**Exercise objective**:
Beginning at the line that contains "Screen dimensions: 246x215", repeat each line exactly through the last one of the records below, and leave out the pictures.

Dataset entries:

- - - - -

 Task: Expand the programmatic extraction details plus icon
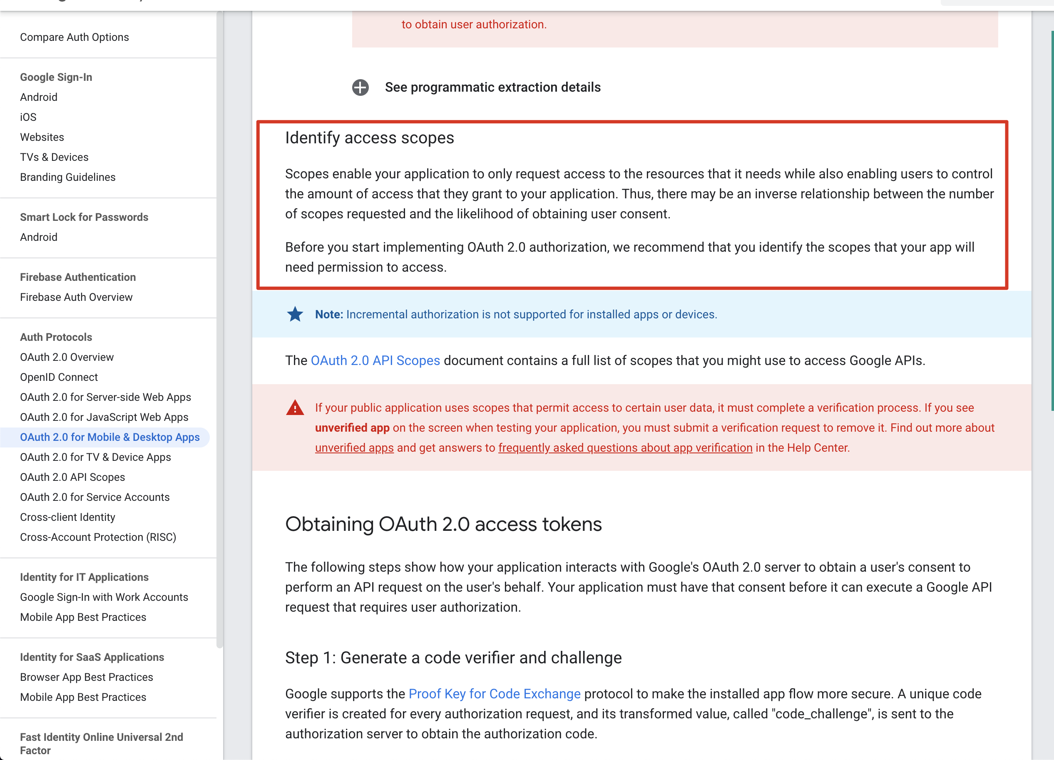point(360,87)
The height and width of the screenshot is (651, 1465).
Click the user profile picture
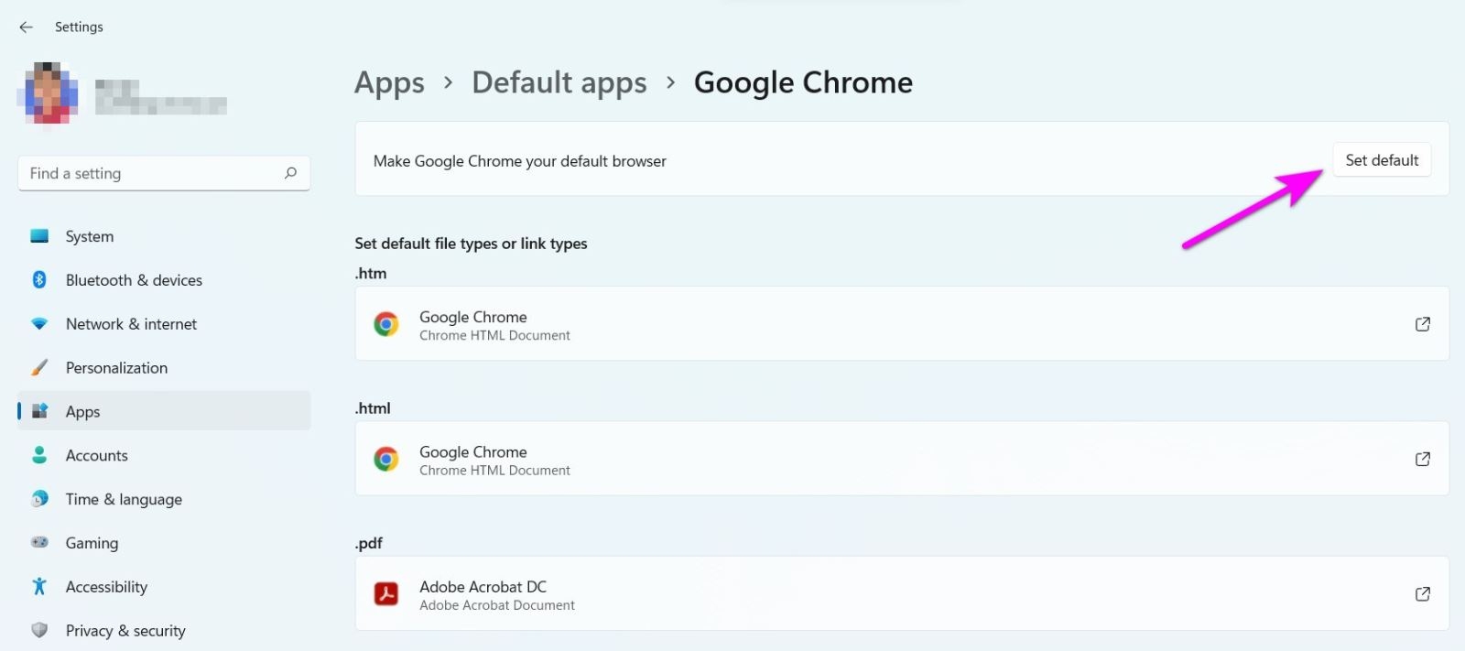tap(48, 92)
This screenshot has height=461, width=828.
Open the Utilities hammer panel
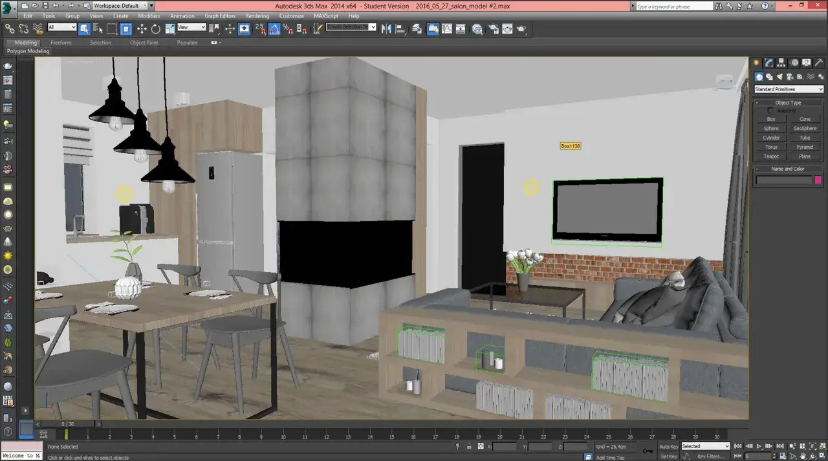coord(819,63)
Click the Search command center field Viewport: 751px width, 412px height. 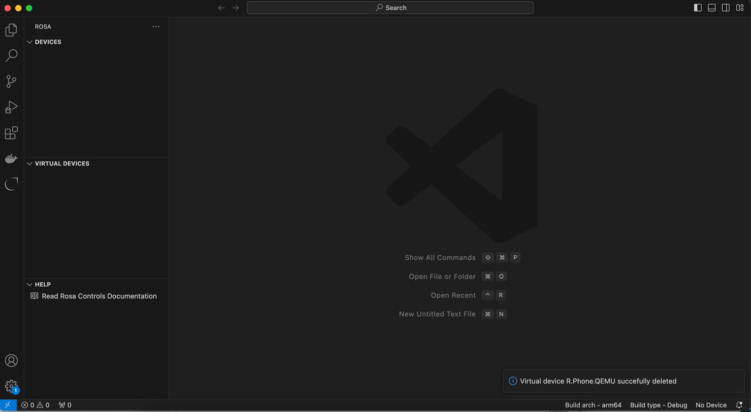(390, 8)
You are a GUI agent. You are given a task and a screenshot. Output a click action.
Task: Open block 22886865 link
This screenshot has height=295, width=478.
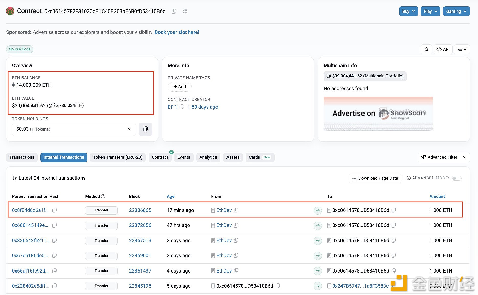coord(140,210)
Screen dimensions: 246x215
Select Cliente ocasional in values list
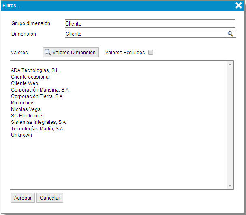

- - - - -

**Answer box**:
Screen dimensions: 246x215
Select Cliente ocasional in values list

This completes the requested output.